Background: Accurate values are a must in medicine. An important parameter in determining the quality of a medical instrument is agreement with a gold standard. Various statistical methods have been used to test for agreement. Some of these methods have been shown to be inappropriate. This can result in misleading conclusions about the validity of an instrument. The Bland-Altman method is the most popular method judging by the many citations of the article proposing this method. However, the number of citations does not necessarily mean that this method has been applied in agreement research. No previous study has been conducted to look into this. This is the first systematic review to identify statistical methods used to test for agreement of medical instruments. The proportion of various statistical methods found in this review will also reflect the proportion of medical instruments that have been validated using those particular methods in current clinical practice.

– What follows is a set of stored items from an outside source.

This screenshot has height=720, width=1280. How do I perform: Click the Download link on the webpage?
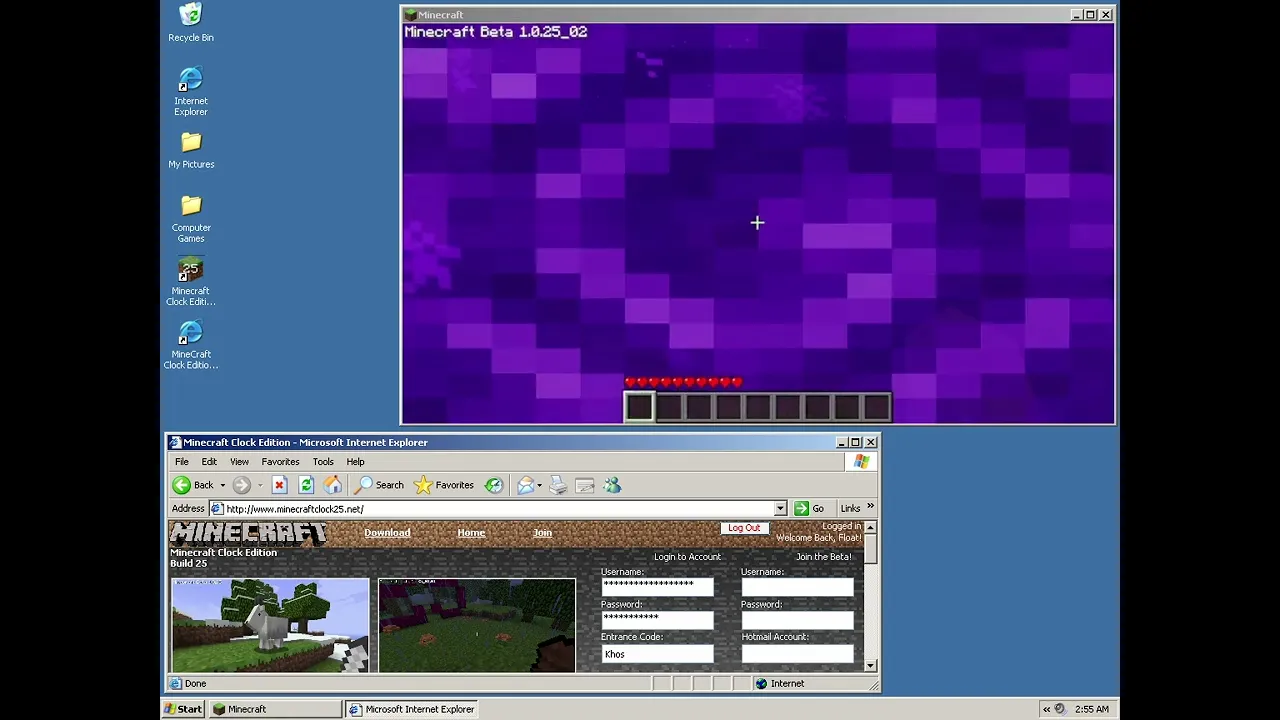click(387, 533)
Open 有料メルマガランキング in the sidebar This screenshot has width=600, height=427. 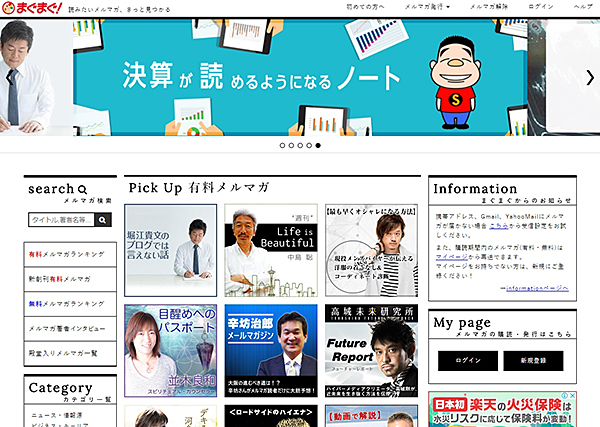coord(68,255)
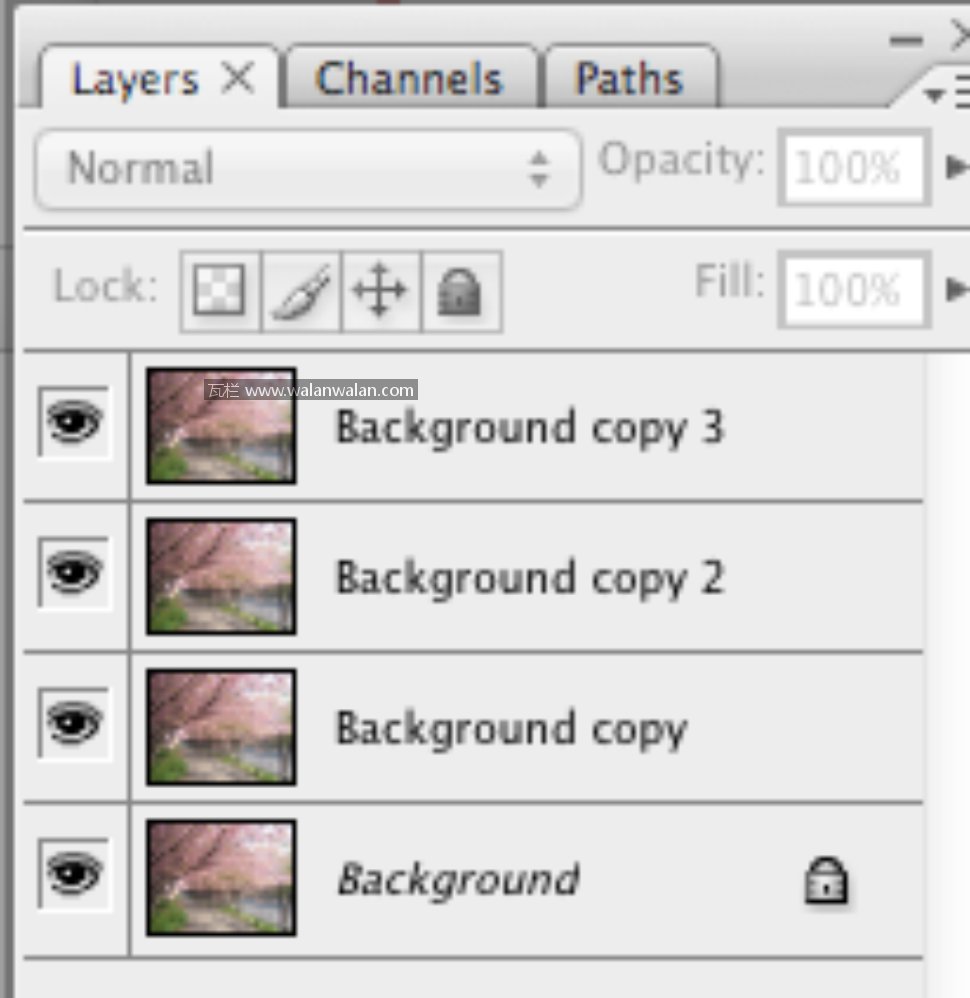The image size is (970, 998).
Task: Click the Lock transparent pixels icon
Action: click(220, 292)
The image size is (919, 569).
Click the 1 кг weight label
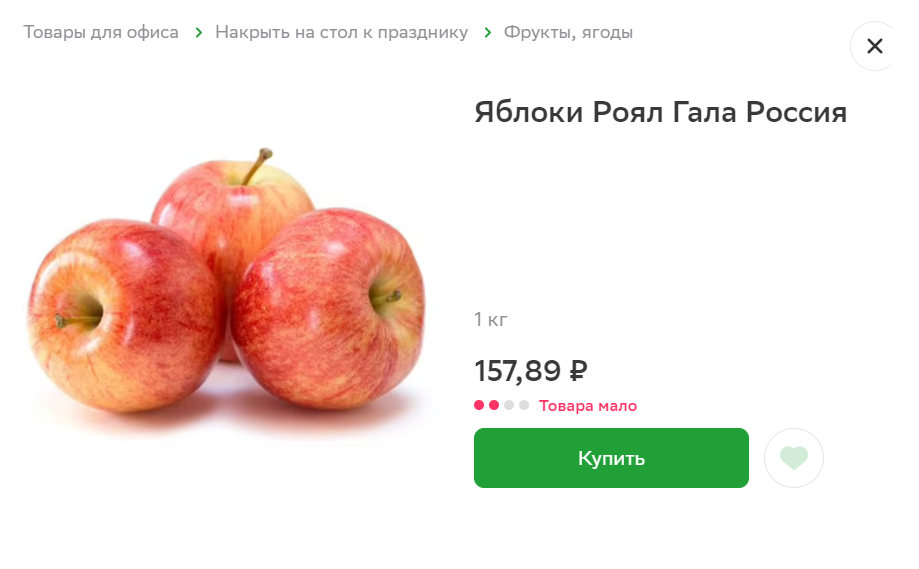click(x=491, y=319)
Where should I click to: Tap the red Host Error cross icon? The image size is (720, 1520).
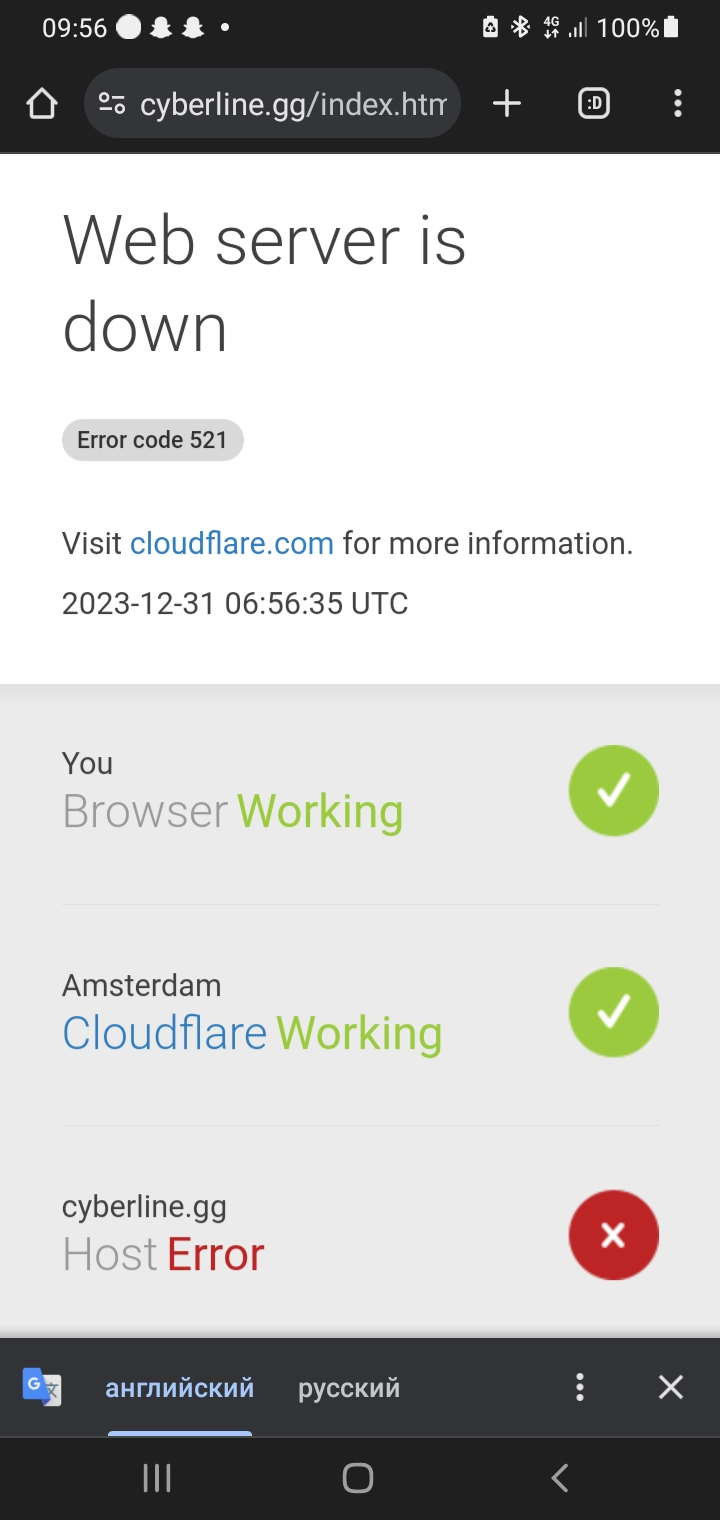tap(614, 1235)
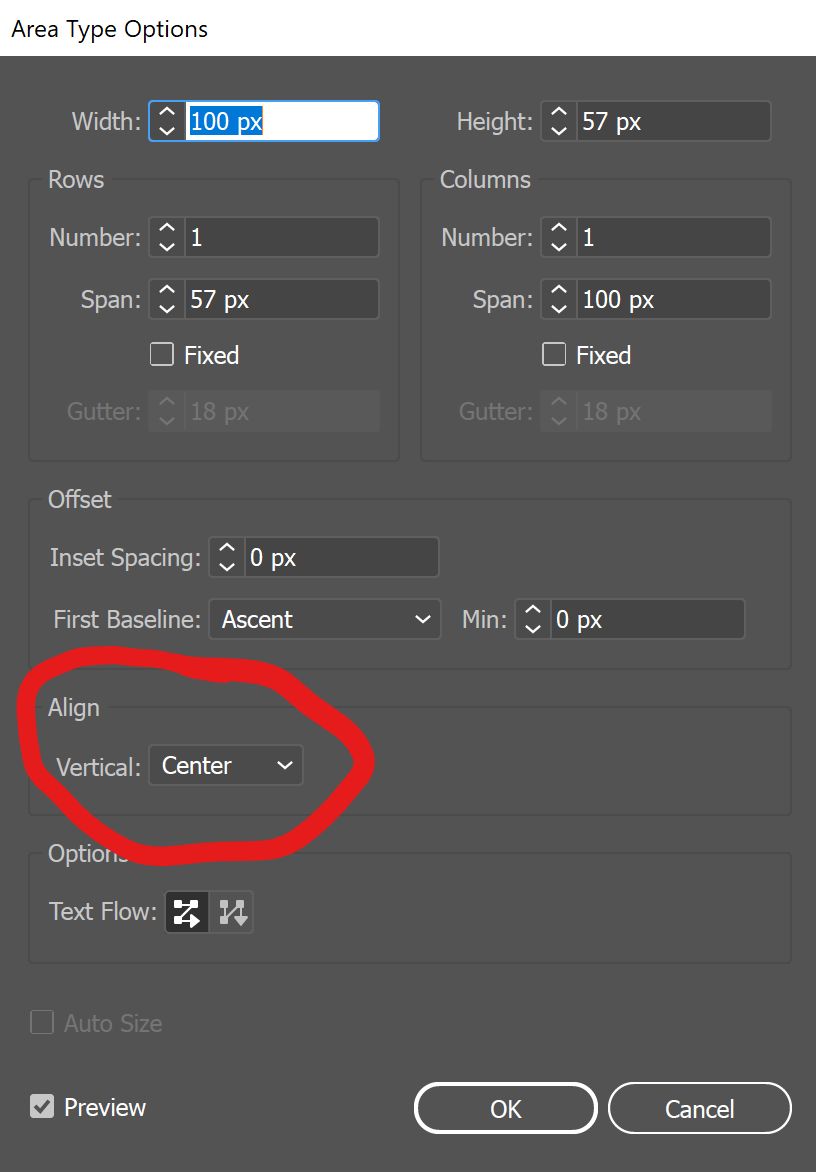Click the Height stepper arrows
Image resolution: width=816 pixels, height=1172 pixels.
pos(559,121)
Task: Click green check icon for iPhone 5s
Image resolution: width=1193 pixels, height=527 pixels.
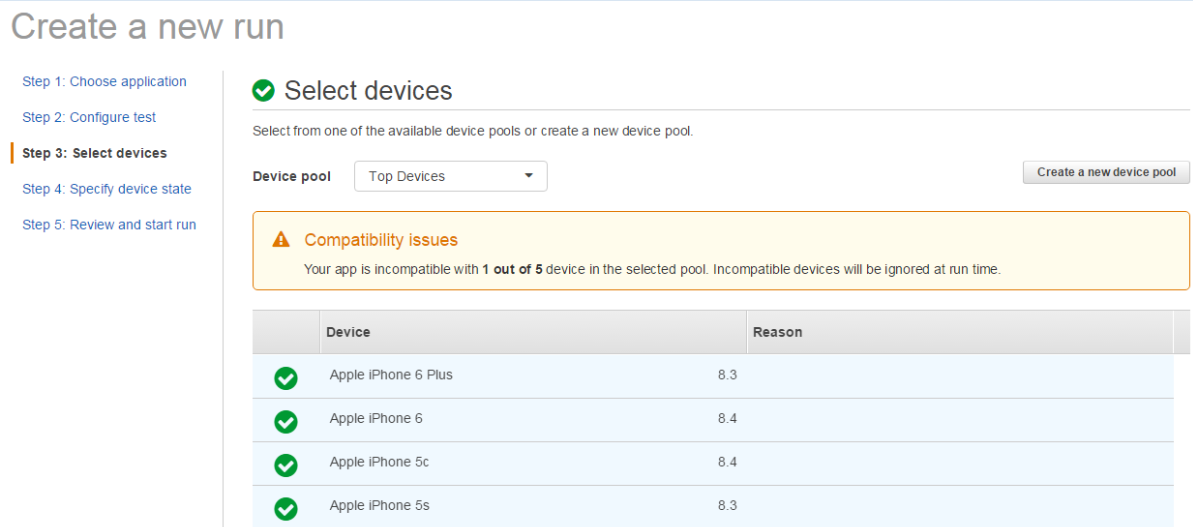Action: (286, 507)
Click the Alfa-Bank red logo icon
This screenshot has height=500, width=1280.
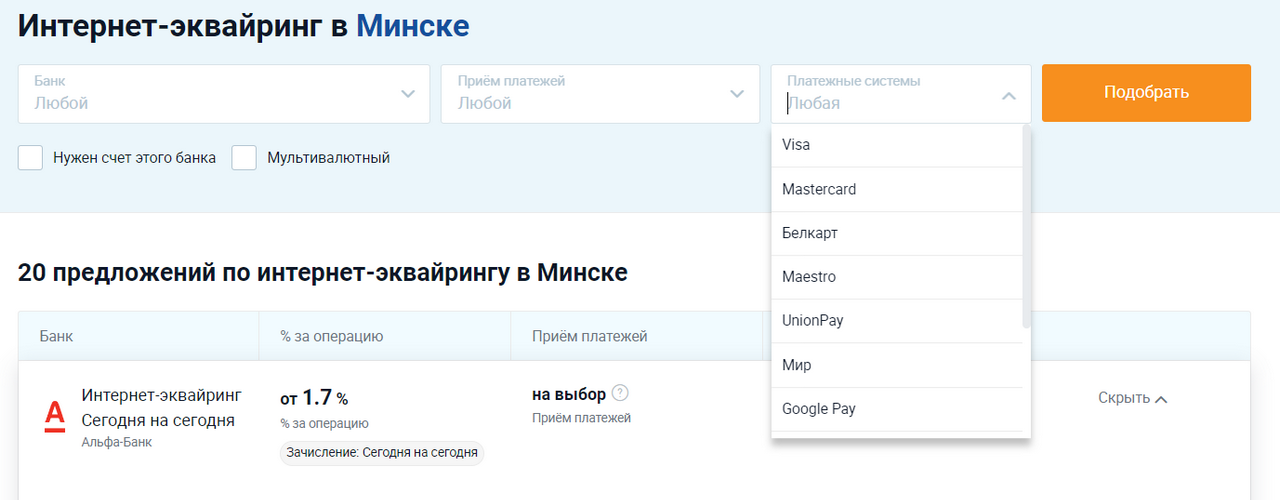[x=55, y=416]
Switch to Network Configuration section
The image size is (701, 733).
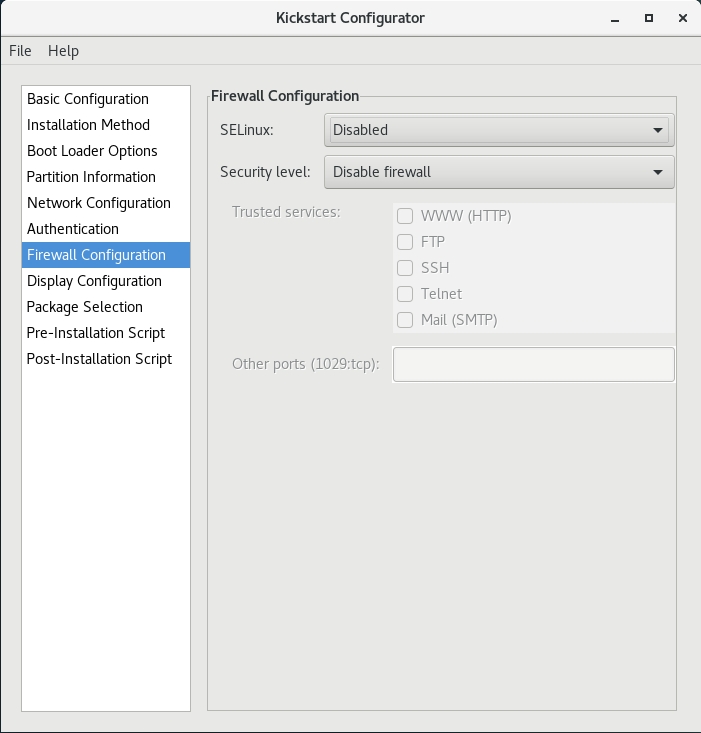coord(99,203)
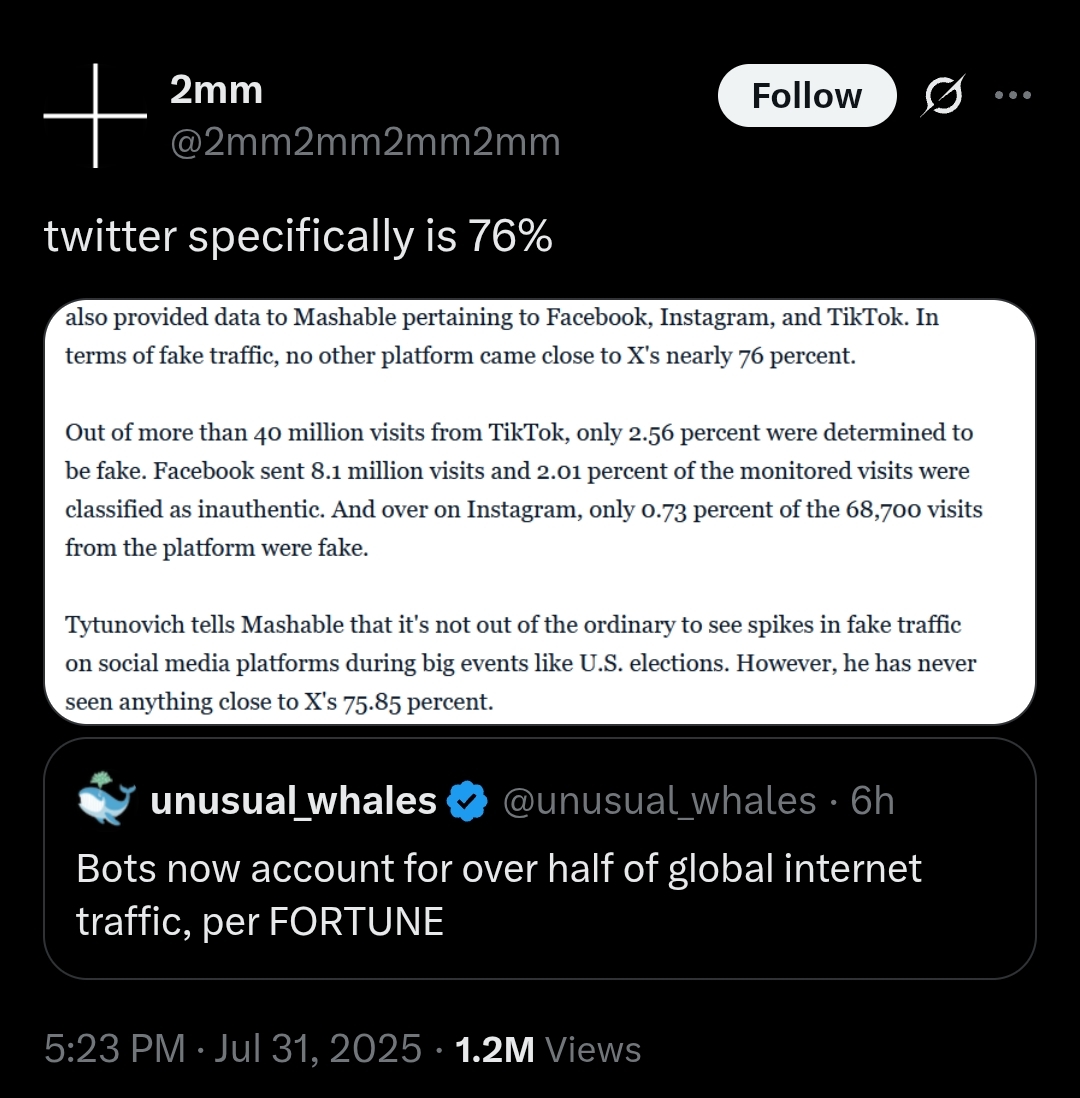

Methodology/findings: Five electronic databases were searched between 2007 and 2009 to look for agreement studies. A total of 3,260 titles were initially identified. Only 412 titles were potentially related, and finally 210 fitted the inclusion criteria. The Bland-Altman method is the most popular method with 178 (85%) studies having used this method, followed by the correlation coefficient (27%) and means comparison (18%). Some of the inappropriate methods highlighted by Altman and Bland since the 1980s are still in use.
Conclusions: This study finds that the Bland-Altman method is the most popular method used in agreement research. There are still inappropriate applications of statistical methods in some studies. It is important for a clinician or medical researcher to be aware of this issue because misleading conclusions from inappropriate analyses will jeopardize the quality of the evidence, which in turn will influence quality of care given to patients in the future.